Le fonds Roland Stähli : une autobiographie

Le document du mois - 13 Jui 2016

Mémoires d'Ici, Fonds Roland Stähli, Photographie Simone Oppliger

Déposées à Mémoires d'Ici par sa famille, les archives de Roland Stähli sont désormais accessibles aux chercheurs et au public, au terme d'un long travail de tri et de classement. Ce sont finalement 65 boîtes d'archives, de photographies et d'enregistrements audiovisuels, mais aussi des dizaines de livres qui ont rejoint nos collections. Ces documents «incarnent» la mémoire d'un homme à part, enseignant, historien, écrivain, premier citoyen d'honneur de « sa » commune de Tramelan,  un politicien qui a marqué le passé récent du Jura bernois, dont il fut le représentant au Grand Conseil, puis au Conseil National.

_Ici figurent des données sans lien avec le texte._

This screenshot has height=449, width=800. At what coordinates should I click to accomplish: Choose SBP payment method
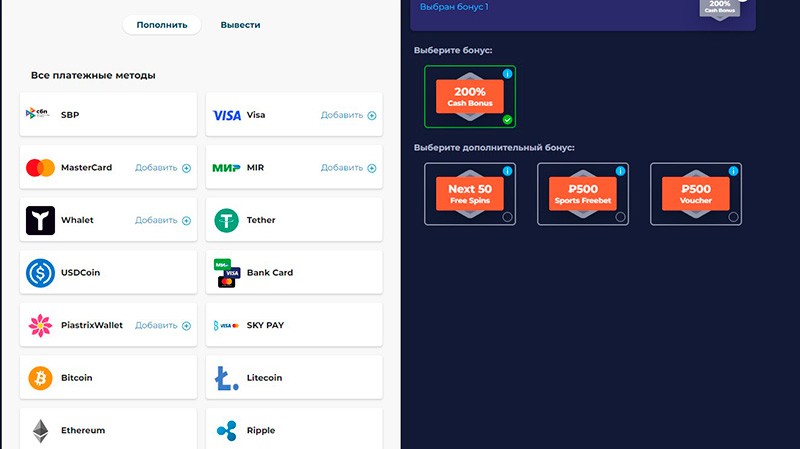tap(108, 115)
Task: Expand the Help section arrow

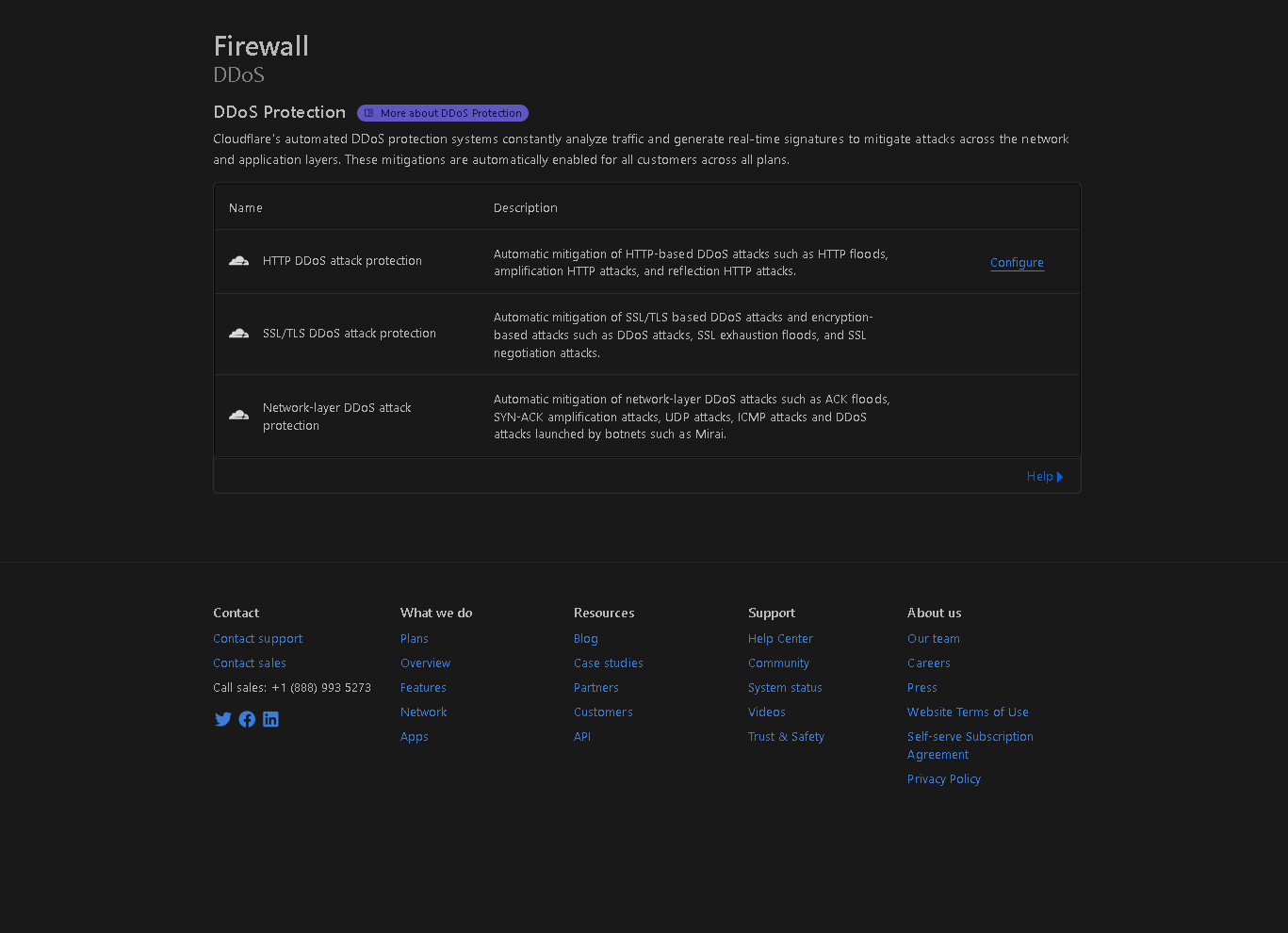Action: (1060, 477)
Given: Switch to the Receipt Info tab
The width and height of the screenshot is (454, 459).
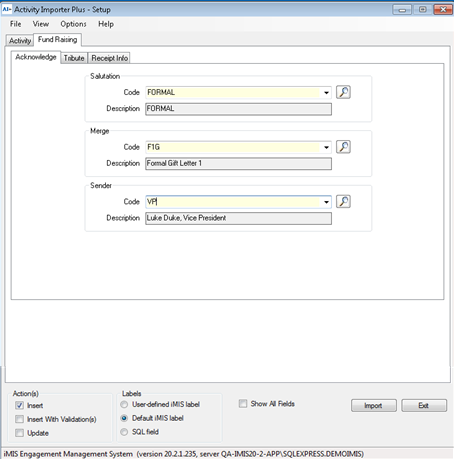Looking at the screenshot, I should 109,58.
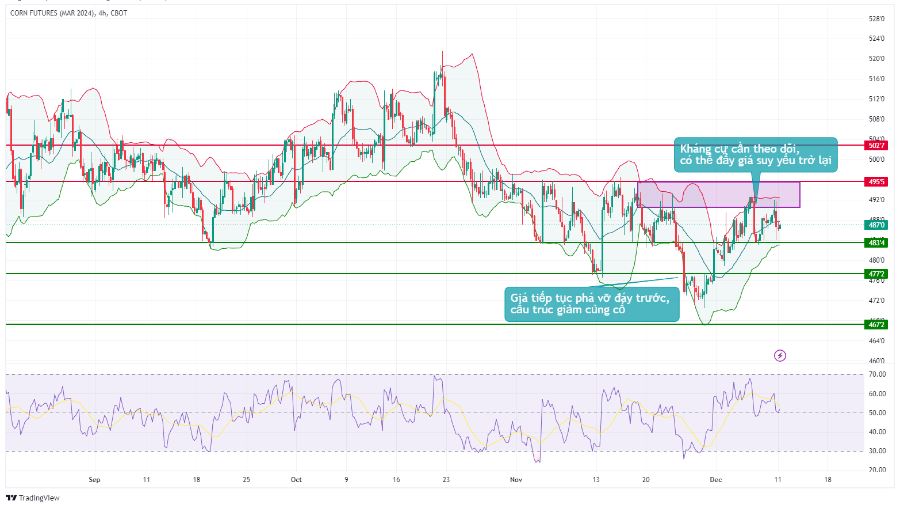The height and width of the screenshot is (506, 905).
Task: Click the purple lightning bolt event icon
Action: [x=780, y=355]
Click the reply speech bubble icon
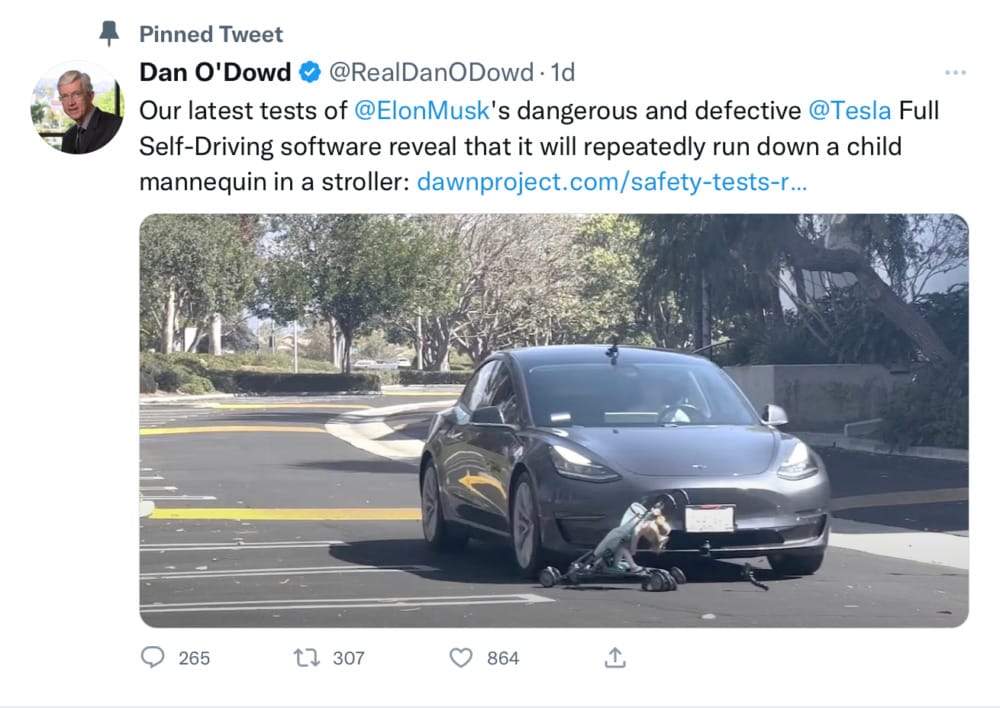Screen dimensions: 1000x708 pos(153,657)
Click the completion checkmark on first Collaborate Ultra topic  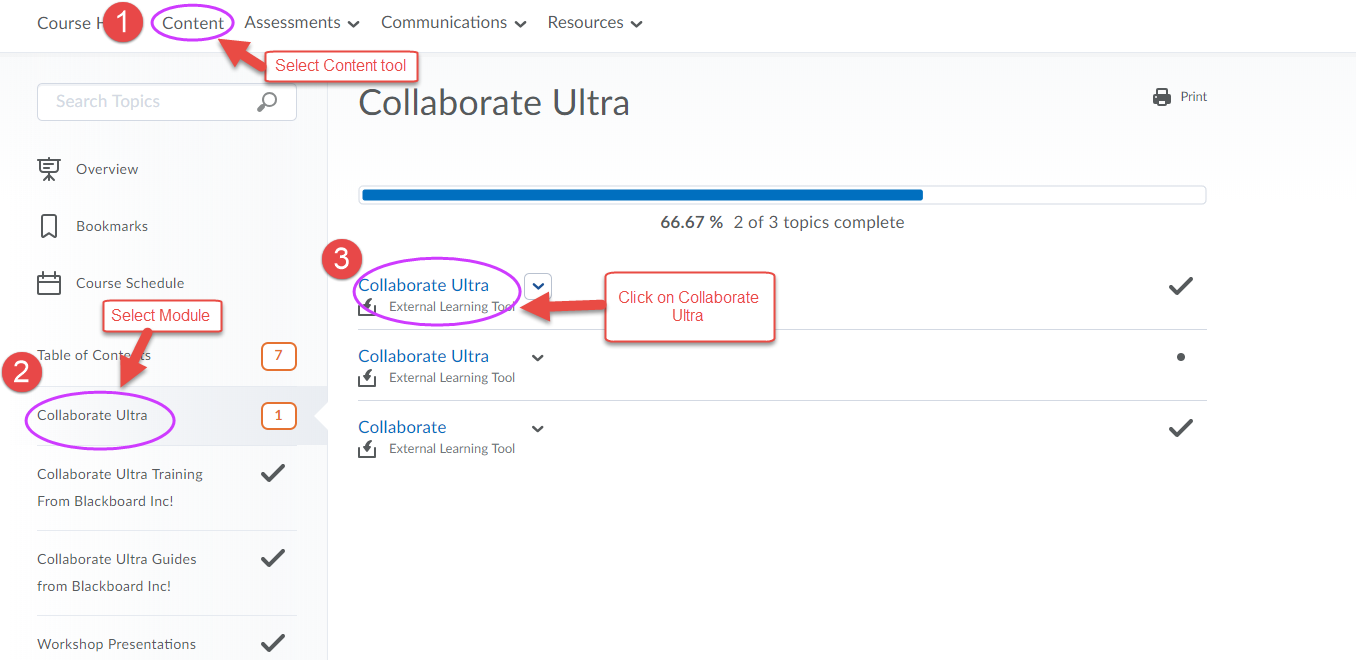pyautogui.click(x=1180, y=285)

Les archives rassemblées par Roland Stähli à partir de la fin des années 1930 permettent de suivre son parcours impressionnant durant une septantaine d'années, sur les traces de ses multiples activités, pédagogiques, politiques, culturelles et associatives. On y lira donc l'homme attendu, celui qui n'a que rarement déserté la scène médiatique : le politicien opiniâtre, l'historien passionné, le poète amoureux des arts et de la nature. Mais les engagements plus personnels affleurent également, tout comme le cours de longues et parfois tumultueuses amitiés, les valeurs intimes qui soutiennent ses choix.

Au fil d'un même discours, invariablement calligraphié au stylo à bille noir sur du papier ligné, maintes fois photocopié, corrigé et recorrigé, la pensée de l'homme se déploie et s'affine, avec minutie et rigueur. De la même manière, Roland Stähli a classé, déclassé, reclassé, multiplié ses archives, désorganisé et réorganisé méthodiquement son passé, en quête d'une ultime cohérence.